Para o professor, a plataforma fornece dados que o ajudam a tomar decisões pedagógicas. Agora, diferentemente do que ocorria antes, os educadores não são mais os detentores da informação, mas os mediadores do aprendizado. Para escolas e sistemas escolares, os dados que a ferramenta disponibiliza os ajudam a traçar estratégias e a usar com mais chance de bons resultados os recursos que têm. “Os distritos [escolas públicas] estão cada vez com mais alunos por professor. A plataforma os ajuda a fazer mais com menos”, ressalta Jessie.
A DreamBox atua nos EUA e no Canadá e não tem previsão de começar a atuar no Brasil.
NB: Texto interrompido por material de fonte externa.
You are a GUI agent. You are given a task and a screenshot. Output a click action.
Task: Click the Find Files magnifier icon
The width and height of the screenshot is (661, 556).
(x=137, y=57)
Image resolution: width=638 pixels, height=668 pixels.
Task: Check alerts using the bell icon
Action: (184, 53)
Por aqui, esse tipo de ferramenta ainda é muito raro, apesar de algumas iniciativas já terem dado seu pontapé inicial – Geekie e QMágico, por exemplo, entraram de cabeça nesse desafio e ainda estão desenvolvendo e aprimorando seus produtos. Para o futuro, Jessie diz esperar que a DreamBox melhore sua adaptabilidade em matemática e comece a atuar em outras disciplinas. “Começamos por matemática provavelmente porque era o que os EUA mais precisavam, mas é possível expandir isso”, promete ela.